Two lines in the data below mark the range: the one with "Viewport: 740px width, 555px height." and the one with "Given: Place cursor on the import keyword". Return both, along with every line between them, exactly.
(Data)
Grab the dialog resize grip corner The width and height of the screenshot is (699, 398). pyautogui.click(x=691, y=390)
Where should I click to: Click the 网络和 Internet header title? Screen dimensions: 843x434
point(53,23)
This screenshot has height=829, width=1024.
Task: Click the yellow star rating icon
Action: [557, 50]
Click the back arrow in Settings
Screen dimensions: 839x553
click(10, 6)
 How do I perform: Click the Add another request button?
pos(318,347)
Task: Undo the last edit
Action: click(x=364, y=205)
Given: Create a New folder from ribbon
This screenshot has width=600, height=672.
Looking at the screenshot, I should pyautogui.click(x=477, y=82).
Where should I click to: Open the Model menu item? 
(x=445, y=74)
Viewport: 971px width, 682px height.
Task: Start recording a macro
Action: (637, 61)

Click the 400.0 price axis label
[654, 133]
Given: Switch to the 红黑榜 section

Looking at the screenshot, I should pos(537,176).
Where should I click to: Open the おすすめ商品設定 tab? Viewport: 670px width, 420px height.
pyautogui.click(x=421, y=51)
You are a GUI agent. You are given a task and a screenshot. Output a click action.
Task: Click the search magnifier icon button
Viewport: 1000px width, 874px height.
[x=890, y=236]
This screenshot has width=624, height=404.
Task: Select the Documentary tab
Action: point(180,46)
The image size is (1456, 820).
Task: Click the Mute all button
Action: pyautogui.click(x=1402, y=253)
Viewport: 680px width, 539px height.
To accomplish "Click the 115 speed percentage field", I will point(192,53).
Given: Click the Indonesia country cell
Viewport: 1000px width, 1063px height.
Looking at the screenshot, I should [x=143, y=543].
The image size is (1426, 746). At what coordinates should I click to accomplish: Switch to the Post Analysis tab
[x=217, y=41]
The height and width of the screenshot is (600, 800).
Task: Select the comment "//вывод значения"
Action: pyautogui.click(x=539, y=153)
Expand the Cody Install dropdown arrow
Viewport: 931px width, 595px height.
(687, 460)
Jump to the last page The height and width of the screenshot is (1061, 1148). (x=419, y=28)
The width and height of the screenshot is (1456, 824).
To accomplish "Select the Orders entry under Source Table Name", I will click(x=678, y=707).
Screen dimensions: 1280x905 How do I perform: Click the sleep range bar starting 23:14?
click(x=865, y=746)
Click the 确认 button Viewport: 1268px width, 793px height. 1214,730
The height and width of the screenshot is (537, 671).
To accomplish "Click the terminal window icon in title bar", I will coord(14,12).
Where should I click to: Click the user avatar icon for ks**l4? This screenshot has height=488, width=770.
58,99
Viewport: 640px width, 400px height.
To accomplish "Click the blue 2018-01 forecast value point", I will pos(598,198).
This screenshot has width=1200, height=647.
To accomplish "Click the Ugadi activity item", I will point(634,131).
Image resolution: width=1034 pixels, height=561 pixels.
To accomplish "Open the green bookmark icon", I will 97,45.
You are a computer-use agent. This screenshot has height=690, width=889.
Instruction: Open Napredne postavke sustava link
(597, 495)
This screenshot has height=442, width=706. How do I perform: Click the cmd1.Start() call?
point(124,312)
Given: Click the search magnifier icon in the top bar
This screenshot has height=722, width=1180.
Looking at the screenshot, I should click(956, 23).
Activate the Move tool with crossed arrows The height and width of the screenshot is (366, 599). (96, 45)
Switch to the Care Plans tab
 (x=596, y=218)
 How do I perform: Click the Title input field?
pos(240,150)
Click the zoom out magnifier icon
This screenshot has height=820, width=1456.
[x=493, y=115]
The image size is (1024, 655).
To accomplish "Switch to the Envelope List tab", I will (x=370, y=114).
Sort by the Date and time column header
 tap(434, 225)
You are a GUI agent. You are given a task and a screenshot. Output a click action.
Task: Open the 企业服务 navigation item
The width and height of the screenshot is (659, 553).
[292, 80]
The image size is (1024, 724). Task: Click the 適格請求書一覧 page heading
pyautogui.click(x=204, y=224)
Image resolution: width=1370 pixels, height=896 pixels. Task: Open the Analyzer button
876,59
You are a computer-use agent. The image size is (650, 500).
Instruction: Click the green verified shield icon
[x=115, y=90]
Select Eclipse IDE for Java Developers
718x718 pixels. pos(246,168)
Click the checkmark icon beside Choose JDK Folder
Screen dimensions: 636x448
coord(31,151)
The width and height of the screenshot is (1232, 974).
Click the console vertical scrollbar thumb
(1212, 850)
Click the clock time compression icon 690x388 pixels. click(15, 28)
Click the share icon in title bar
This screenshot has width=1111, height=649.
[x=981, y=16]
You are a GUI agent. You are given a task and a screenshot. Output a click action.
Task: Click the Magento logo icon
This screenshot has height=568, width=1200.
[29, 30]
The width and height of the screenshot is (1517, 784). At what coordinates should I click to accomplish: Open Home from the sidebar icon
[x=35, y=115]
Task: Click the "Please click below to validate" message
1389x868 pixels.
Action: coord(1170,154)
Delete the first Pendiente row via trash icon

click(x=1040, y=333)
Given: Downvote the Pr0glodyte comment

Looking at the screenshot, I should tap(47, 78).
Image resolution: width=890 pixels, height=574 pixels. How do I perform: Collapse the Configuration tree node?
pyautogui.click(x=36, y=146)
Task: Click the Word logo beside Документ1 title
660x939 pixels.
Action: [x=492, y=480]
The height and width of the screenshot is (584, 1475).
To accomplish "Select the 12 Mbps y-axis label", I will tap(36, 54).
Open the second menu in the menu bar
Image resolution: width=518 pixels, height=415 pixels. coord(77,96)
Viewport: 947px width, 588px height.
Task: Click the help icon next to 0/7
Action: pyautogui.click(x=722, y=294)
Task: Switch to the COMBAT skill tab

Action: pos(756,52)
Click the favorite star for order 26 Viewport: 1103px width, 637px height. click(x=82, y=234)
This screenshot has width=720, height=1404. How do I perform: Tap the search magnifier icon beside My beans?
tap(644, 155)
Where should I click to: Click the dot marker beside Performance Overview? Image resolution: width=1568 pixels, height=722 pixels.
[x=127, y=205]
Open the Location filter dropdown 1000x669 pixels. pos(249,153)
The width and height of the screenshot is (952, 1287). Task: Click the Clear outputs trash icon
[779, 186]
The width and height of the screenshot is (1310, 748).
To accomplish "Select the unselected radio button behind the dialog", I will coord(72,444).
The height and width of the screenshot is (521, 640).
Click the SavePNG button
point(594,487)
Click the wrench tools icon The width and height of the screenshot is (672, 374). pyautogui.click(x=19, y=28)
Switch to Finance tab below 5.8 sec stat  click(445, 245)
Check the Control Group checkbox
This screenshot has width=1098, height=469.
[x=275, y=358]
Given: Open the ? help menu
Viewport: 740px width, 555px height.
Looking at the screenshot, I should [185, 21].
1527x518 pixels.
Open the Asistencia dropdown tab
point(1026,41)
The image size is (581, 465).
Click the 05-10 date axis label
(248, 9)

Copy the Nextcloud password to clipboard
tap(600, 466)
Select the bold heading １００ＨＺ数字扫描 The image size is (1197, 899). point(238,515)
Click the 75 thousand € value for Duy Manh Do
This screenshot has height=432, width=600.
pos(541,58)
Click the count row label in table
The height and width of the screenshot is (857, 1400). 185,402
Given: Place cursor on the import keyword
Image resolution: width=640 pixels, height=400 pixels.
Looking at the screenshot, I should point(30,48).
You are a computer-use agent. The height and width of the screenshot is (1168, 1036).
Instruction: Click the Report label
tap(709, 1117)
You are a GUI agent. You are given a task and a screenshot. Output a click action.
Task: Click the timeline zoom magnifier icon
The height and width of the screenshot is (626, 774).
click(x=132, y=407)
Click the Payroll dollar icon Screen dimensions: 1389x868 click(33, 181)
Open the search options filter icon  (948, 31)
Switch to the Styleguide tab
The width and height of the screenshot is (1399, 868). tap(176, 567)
(End Data)
Written response.
Viewport: 740px width, 555px height.
Looking at the screenshot, I should [185, 21].
1527x518 pixels.
Open the Asistencia dropdown tab
point(1026,41)
The image size is (581, 465).
Click the 05-10 date axis label
(248, 9)

Copy the Nextcloud password to clipboard
tap(600, 466)
Select the bold heading １００ＨＺ数字扫描 The image size is (1197, 899). point(238,515)
Click the 75 thousand € value for Duy Manh Do
This screenshot has height=432, width=600.
pos(541,58)
Click the count row label in table
The height and width of the screenshot is (857, 1400). 185,402
Given: Place cursor on the import keyword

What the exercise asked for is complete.